By Gerald Cowan
What is a talent? How many do you have? According to the dictionary, a talent is a special ability, and no doubt this is the way most people use the word today. Whenever they read or hear the word talent, they assume it means ability. That often leads them to make an improper application of “the parable of the talents” that Jesus told (Mt. 25:14-30).
The talents in that parable are not abilities but rather sums of money entrusted to servants whose abilities were known and appreciated by their master (just read verse 15 for the point about ability, and then read verse 27 to notice that the talent here was money). The talents in the parable amounted to opportunities to use one’s abilities in the service of the master. The point for us: God knows our abilities and gives each of us opportunities to use them in His service. The money and other resources one has constitute only one of the opportunities God gives him for service in the kingdom of Christ. The principle “Ability Plus Opportunity Equals Responsibility” applies to service of any and every kind.
For the moment let us put aside the parable (do not forget the principle) and talk about talents as abilities, and ask the question again: How many do you have, and how are you using them?

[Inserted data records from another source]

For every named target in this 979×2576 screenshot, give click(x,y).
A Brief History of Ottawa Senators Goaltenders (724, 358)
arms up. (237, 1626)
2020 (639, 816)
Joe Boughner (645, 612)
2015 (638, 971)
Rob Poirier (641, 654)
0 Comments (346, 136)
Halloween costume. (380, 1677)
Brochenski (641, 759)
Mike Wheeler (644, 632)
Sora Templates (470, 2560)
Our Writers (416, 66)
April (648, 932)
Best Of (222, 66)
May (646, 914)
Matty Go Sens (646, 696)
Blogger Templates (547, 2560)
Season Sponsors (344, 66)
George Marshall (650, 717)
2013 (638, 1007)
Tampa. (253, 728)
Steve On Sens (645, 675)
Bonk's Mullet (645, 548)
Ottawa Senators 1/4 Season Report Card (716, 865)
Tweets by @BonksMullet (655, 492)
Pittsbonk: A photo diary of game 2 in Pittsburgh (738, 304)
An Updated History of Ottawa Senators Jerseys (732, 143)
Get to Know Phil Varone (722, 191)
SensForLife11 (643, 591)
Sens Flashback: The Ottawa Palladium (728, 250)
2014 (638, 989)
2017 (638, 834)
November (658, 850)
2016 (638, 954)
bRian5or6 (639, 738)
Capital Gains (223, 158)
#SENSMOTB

Ability alone does not make one acceptable in the Lord’s service. Nor does opportunity alone mean one is approved by the Lord. Only when ability is applied to opportunity and results in service can one really expect approval from God. If you want to be sure you are using your talents properly, you will need to develop some other important characteristics. Here is a list of five abilities: the first four are optional or elective. The last one is mandatory; it cannot be rejected or avoided. Do not jump down the page to number 5. Read and think about the others, in the order listed.
AVAILABILITY. It doesn’t really matter how “talented” you are if you are not available. There are people who could do many things, but you can’t get them to do much. So, are you available to do whatever you can, whenever you are called upon?

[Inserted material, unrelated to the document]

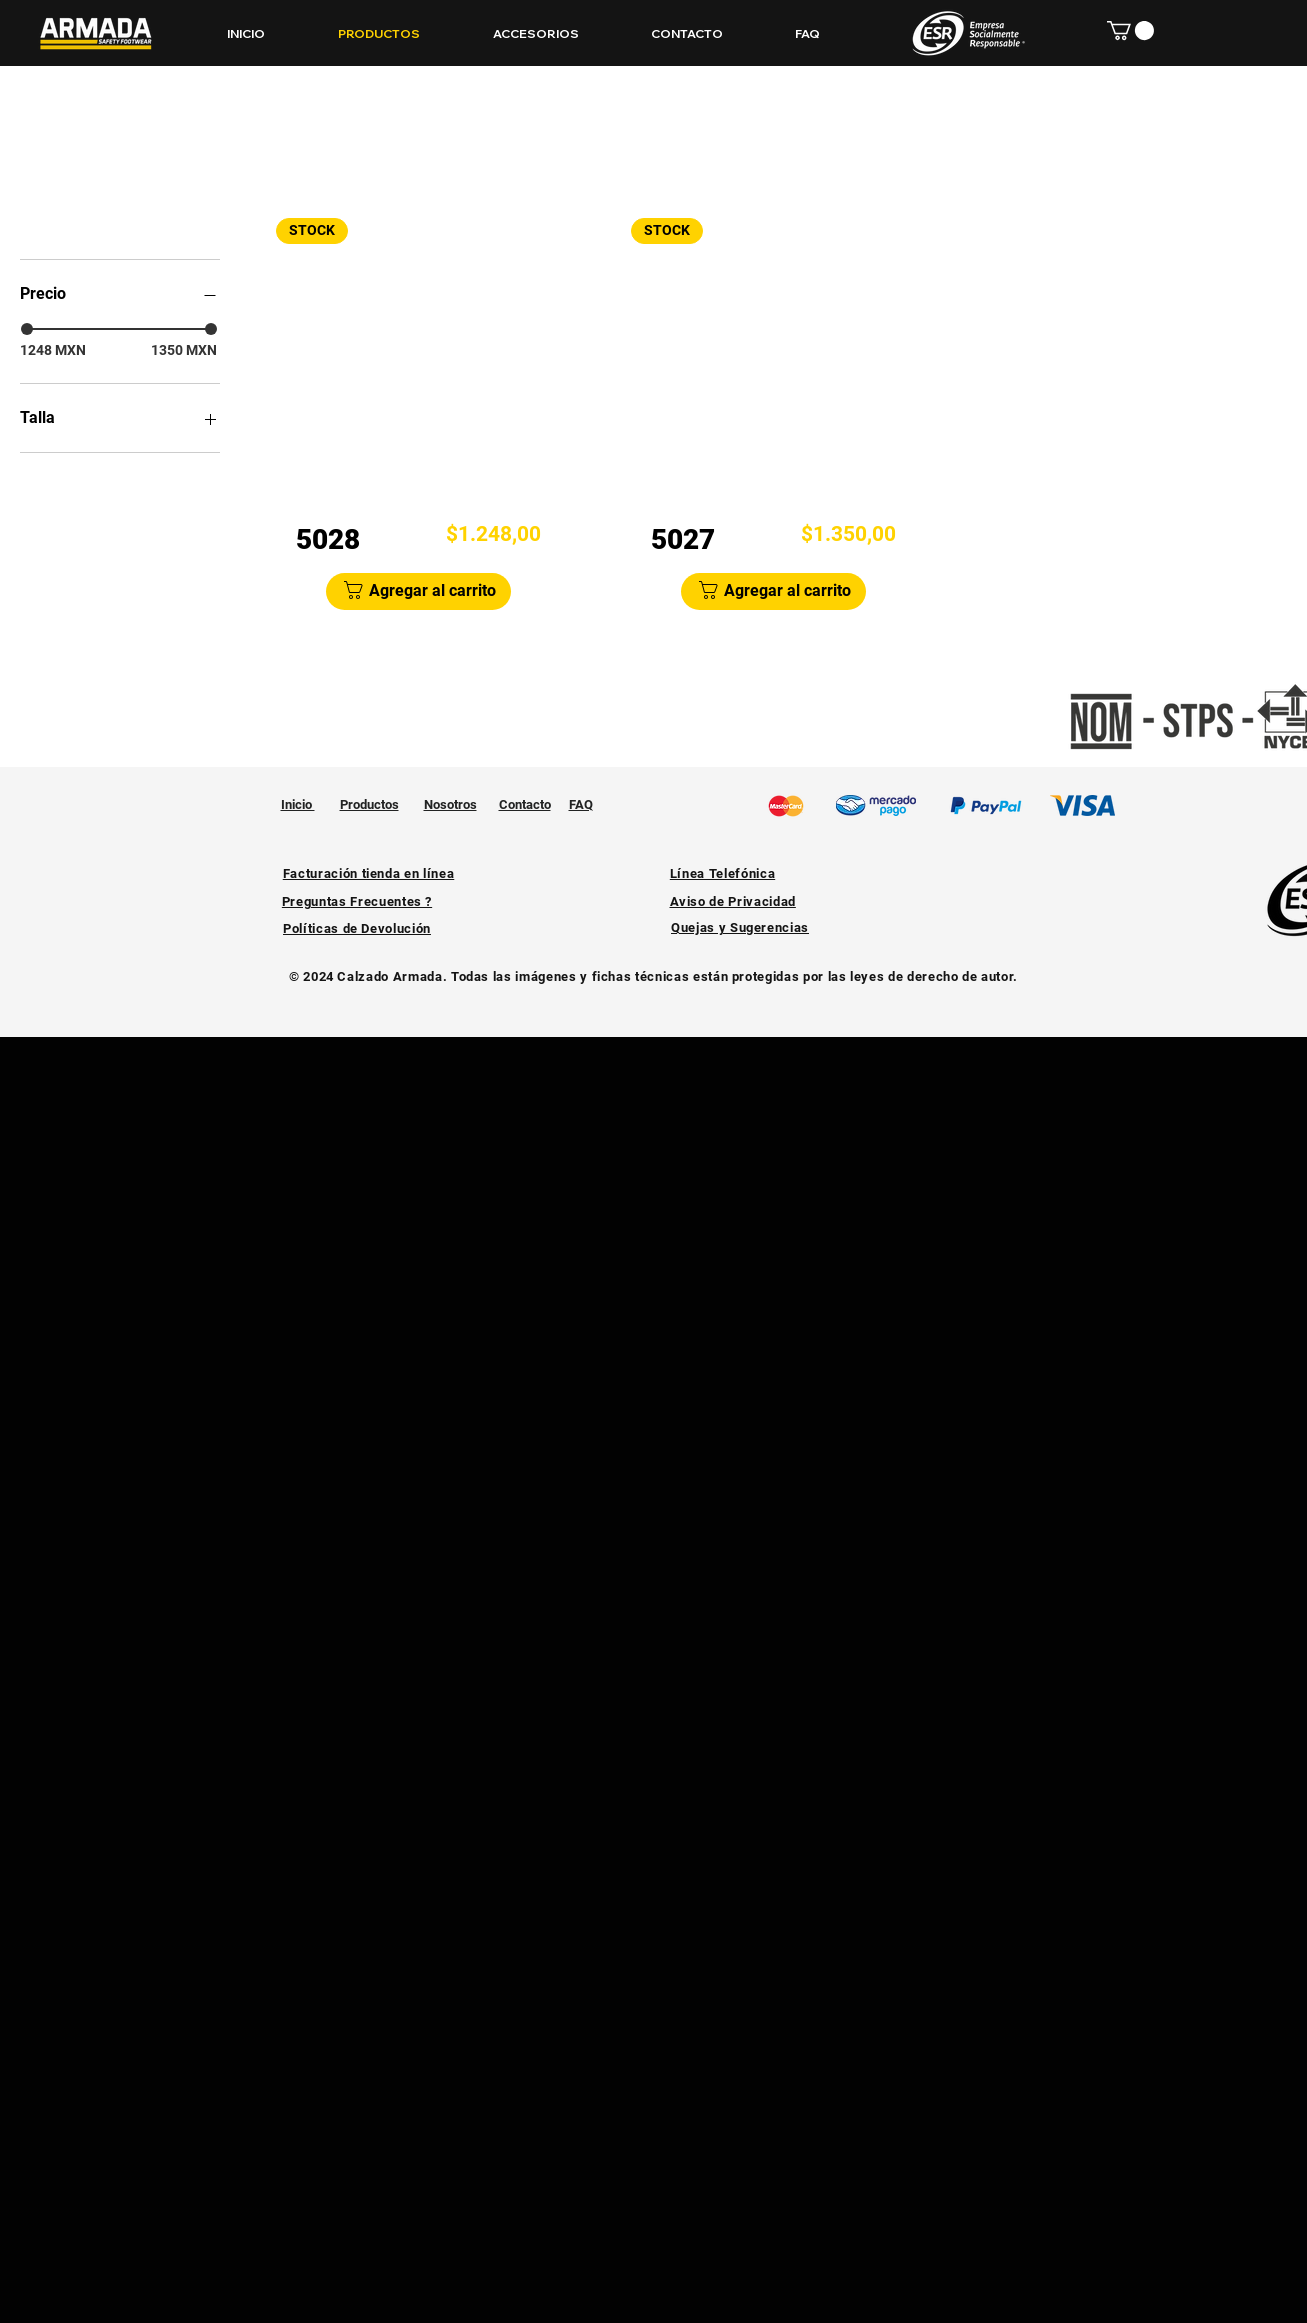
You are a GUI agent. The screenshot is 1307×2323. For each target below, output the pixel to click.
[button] (1130, 30)
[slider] (27, 329)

DEPENDABILITY. Some accept assignments but you never know if they will actually follow through and do what they agree to do. Are you reliable? Can you be depended upon to do what you say you will do?

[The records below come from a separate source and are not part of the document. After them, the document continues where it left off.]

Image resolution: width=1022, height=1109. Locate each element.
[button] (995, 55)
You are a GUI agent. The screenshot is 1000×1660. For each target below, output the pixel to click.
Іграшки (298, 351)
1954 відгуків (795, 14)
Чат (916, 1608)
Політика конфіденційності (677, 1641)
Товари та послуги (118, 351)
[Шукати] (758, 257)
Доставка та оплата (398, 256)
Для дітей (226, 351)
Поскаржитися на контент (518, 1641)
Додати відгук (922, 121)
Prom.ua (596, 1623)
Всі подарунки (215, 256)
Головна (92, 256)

DURABILITY. Someone has said that it isn’t just how well you start but how long you last that really counts. How long will you last? How long can you be depended upon? Will you give up when the going gets tough, or will your see the job through to the end, as long as you are able?
EXCITABILITY. Enthusiasm! How enthusiastic are you? Is service a burden or a joy?
Be sure that you develop all these qualities, because – remember the principle – ability plus opportunity adds up to ACCOUNTABILITY. We are responsible, whether we accept it or not. When the Master returns, every one of us will have to give an account of our service, and the Master will respond appropriately to each one. And that is what the parable of the talents is all about.
Perhaps we should ask about one more. What is the PROBABILITY that you will apply this lesson to yourself and receive any personal benefit from it?